The fluffy filling for these light crisp shells has a delectable citrus flavor. —Doreen Martin, Kitimat, British Columbia
  • Total Time
    Prep: 20 min. + chilling Bake: 30 min. + cooling
  • Makes
    10 servings


  • 1/2 cup water
  • 1/4 cup butter, cubed
  • 1/2 cup all-purpose flour
  • 2 eggs
  • 1 egg, beaten
  • 1/3 cup sugar
  • 3 tablespoons lemon juice
  • 2 tablespoons butter, cubed
  • 1 cup heavy whipping cream
  • 2 teaspoons sugar
  • Confectioners' sugar


  • Preheat oven to 400°. In a large saucepan, bring water and butter to a boil. Add flour all at once, stirring until a smooth ball forms. Remove from heat; let stand 5 minutes. Add eggs, one at a time, beating well after each addition. Continue beating until mixture is smooth.
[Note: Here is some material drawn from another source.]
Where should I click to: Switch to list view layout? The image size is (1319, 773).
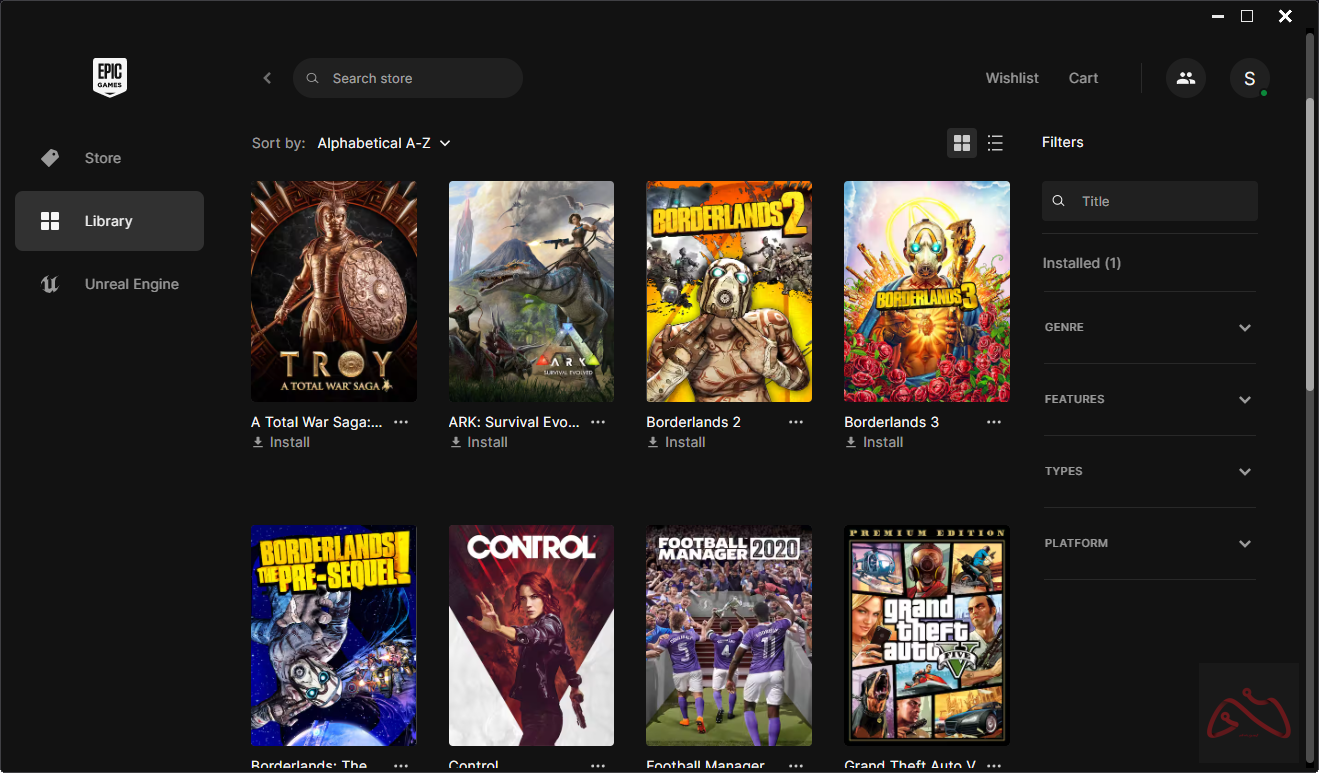995,143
  • Drop by rounded tablespoonfuls 3 in. apart onto greased baking sheets. Bake 30-35 minutes or until golden brown. Remove to wire racks. Immediately split puffs and remove tops; discard soft dough from inside. Set puffs and tops aside to cool.
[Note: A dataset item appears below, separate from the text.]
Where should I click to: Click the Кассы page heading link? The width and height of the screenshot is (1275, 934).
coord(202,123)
  • For filling, in a small heavy saucepan, combine egg, sugar, lemon juice and butter. Cook and stir over medium heat until mixture is thick enough to coat the back of a spoon. Transfer to a small bowl; refrigerate until partially set.
  • In a large bowl, beat cream and sugar until stiff peaks form; fold into lemon mixture. Fill cream puffs; replace tops. Dust with confectioners' sugar.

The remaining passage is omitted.